Host2Device bandwidth, Kepler VS Fermi

I have compared transfering data from Host memory to Device memory between Kepler GT640 and Fermi GT530. We can get about 2GB/s on GT530 and only 1.2GB/s on GT640. Is it normal for the two cards? Does GT640 is slower than GT530 for transfering data?

on the other hand, CUDA code processing speed is much faster on GT640(of course it should be)

Both values are much lower than they should be. Are you using pinned memory? Do you have any other cards in PCI-e slots that might be competing for bandwidth?

What mainboards where these values measured in? What is their main memory bandwidth? PCIe configuration?

Thanks for reply. We found that it seems the embeded Intel graphic cards in the CPU making the transfering low. We abandon the embeded card and the GT640 can run about 2GB/s on a PCIe2. When we are using the PCIe 3.0, the GT640 can run about 5GB/s.

Thanks for reply. When we are using the PCIe 3.0, the GT640 can run about 5GB/s. The maximum should be 8GB/s? So, how do you think about this speed?

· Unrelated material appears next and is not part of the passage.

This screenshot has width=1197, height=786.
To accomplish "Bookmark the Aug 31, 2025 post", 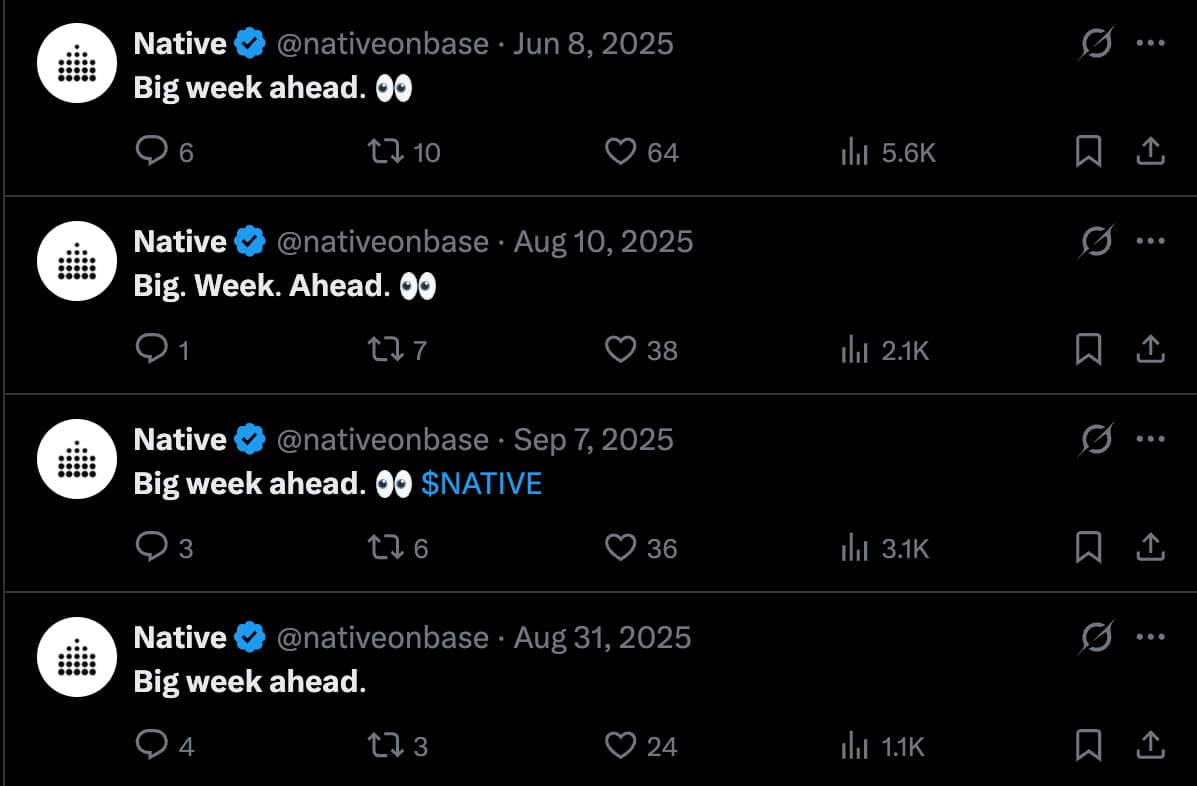I will pos(1088,746).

Is this running bandwidthTest with the --memory=pinned option? These numbers are still a factor of 2 low compared to most cards I’ve tried. On PCI-Express 2.0, I would expect between 4-6 GB/sec (theoretical max is 8 GB/sec) for pinned memory transfers, and on PCI-Express 3.0, there have been reports as high as 12 GB/sec (theoretical max is 16 GB/sec). All of these tests are on higher end devices, like the GTX 680, but I would not expect such a huge difference.